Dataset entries

☆ ☆ ☆ ☆

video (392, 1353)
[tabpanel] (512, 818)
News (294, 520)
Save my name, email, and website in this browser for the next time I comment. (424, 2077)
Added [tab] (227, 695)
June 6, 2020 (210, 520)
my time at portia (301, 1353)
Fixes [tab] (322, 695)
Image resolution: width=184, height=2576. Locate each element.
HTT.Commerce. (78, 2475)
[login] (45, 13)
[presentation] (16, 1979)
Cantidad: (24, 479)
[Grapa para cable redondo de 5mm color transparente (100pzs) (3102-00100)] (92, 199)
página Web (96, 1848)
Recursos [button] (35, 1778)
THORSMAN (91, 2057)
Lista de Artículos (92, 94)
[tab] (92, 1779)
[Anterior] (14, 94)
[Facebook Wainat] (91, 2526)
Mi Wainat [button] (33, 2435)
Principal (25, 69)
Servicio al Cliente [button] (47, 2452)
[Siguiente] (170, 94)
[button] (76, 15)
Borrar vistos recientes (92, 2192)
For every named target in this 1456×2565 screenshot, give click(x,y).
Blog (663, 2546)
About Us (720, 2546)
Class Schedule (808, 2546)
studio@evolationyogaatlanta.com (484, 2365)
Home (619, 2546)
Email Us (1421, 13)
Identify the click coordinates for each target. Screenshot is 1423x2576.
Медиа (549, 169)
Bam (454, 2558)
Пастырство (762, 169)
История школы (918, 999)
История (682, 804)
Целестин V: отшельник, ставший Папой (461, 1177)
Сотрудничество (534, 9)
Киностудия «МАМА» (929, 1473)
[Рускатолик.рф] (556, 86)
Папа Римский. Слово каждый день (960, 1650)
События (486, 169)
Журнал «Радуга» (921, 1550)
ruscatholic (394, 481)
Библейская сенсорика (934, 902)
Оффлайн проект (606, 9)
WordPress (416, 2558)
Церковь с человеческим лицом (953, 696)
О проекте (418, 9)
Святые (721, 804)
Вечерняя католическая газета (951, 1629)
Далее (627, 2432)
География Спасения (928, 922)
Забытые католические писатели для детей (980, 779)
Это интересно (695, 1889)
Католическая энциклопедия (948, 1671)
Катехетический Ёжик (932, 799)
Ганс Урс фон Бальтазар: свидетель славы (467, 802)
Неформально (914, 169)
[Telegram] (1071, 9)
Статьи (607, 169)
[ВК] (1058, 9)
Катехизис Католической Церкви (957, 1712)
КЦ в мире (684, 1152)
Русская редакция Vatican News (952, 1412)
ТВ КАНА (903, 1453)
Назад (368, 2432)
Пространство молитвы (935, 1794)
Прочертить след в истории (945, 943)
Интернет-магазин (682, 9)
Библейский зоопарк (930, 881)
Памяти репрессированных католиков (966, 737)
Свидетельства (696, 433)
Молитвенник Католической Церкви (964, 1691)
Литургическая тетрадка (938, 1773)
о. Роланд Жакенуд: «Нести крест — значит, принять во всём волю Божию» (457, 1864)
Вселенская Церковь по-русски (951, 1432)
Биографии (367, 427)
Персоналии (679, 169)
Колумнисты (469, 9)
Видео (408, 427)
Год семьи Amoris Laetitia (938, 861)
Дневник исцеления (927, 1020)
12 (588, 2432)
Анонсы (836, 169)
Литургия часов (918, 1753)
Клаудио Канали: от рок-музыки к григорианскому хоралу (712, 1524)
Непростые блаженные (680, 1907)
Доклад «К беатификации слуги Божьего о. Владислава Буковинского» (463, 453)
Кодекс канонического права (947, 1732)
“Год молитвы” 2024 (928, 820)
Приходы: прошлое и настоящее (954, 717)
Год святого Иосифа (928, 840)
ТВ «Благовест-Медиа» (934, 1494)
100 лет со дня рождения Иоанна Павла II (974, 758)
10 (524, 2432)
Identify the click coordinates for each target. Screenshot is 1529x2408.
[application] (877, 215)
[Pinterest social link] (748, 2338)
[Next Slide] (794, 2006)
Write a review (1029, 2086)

☆ ☆ ☆ ☆

» **REQUIRED WORK**:
Could you write out all of the data again, exactly as given?

» **RESPONSE BOX**:
video (392, 1353)
[tabpanel] (512, 818)
News (294, 520)
Save my name, email, and website in this browser for the next time I comment. (424, 2077)
Added [tab] (227, 695)
June 6, 2020 (210, 520)
my time at portia (301, 1353)
Fixes [tab] (322, 695)
Image resolution: width=184, height=2576. Locate each element.
HTT.Commerce. (78, 2475)
[login] (45, 13)
[presentation] (16, 1979)
Cantidad: (24, 479)
[Grapa para cable redondo de 5mm color transparente (100pzs) (3102-00100)] (92, 199)
página Web (96, 1848)
Recursos [button] (35, 1778)
THORSMAN (91, 2057)
Lista de Artículos (92, 94)
[tab] (92, 1779)
[Anterior] (14, 94)
[Facebook Wainat] (91, 2526)
Mi Wainat [button] (33, 2435)
Principal (25, 69)
Servicio al Cliente [button] (47, 2452)
[Siguiente] (170, 94)
[button] (76, 15)
Borrar vistos recientes (92, 2192)
For every named target in this 1456×2565 screenshot, give click(x,y).
Blog (663, 2546)
About Us (720, 2546)
Class Schedule (808, 2546)
studio@evolationyogaatlanta.com (484, 2365)
Home (619, 2546)
Email Us (1421, 13)
Identify the click coordinates for each target. Screenshot is 1423x2576.
Медиа (549, 169)
Bam (454, 2558)
Пастырство (762, 169)
История школы (918, 999)
История (682, 804)
Целестин V: отшельник, ставший Папой (461, 1177)
Сотрудничество (534, 9)
Киностудия «МАМА» (929, 1473)
[Рускатолик.рф] (556, 86)
Папа Римский. Слово каждый день (960, 1650)
События (486, 169)
Журнал «Радуга» (921, 1550)
ruscatholic (394, 481)
Библейская сенсорика (934, 902)
Оффлайн проект (606, 9)
WordPress (416, 2558)
Церковь с человеческим лицом (953, 696)
О проекте (418, 9)
Святые (721, 804)
Вечерняя католическая газета (951, 1629)
Далее (627, 2432)
География Спасения (928, 922)
Забытые католические писатели для детей (980, 779)
Это интересно (695, 1889)
Католическая энциклопедия (948, 1671)
Катехетический Ёжик (932, 799)
Ганс Урс фон Бальтазар: свидетель славы (467, 802)
Неформально (914, 169)
[Telegram] (1071, 9)
Статьи (607, 169)
[ВК] (1058, 9)
Катехизис Католической Церкви (957, 1712)
КЦ в мире (684, 1152)
Русская редакция Vatican News (952, 1412)
ТВ КАНА (903, 1453)
Назад (368, 2432)
Пространство молитвы (935, 1794)
Прочертить след в истории (945, 943)
Интернет-магазин (682, 9)
Библейский зоопарк (930, 881)
Памяти репрессированных католиков (966, 737)
Свидетельства (696, 433)
Молитвенник Католической Церкви (964, 1691)
Литургическая тетрадка (938, 1773)
о. Роланд Жакенуд: «Нести крест — значит, принять во всём волю Божию» (457, 1864)
Вселенская Церковь по-русски (951, 1432)
Биографии (367, 427)
Персоналии (679, 169)
Колумнисты (469, 9)
Видео (408, 427)
Год семьи Amoris Laetitia (938, 861)
Дневник исцеления (927, 1020)
12 (588, 2432)
Анонсы (836, 169)
Литургия часов (918, 1753)
Клаудио Канали: от рок-музыки к григорианскому хоралу (712, 1524)
Непростые блаженные (680, 1907)
Доклад «К беатификации слуги Божьего о. Владислава Буковинского» (463, 453)
Кодекс канонического права (947, 1732)
“Год молитвы” 2024 (928, 820)
Приходы: прошлое и настоящее (954, 717)
Год святого Иосифа (928, 840)
ТВ «Благовест-Медиа» (934, 1494)
100 лет со дня рождения Иоанна Павла II (974, 758)
10 (524, 2432)
Identify the click coordinates for each target. Screenshot is 1529x2408.
[application] (877, 215)
[Pinterest social link] (748, 2338)
[Next Slide] (794, 2006)
Write a review (1029, 2086)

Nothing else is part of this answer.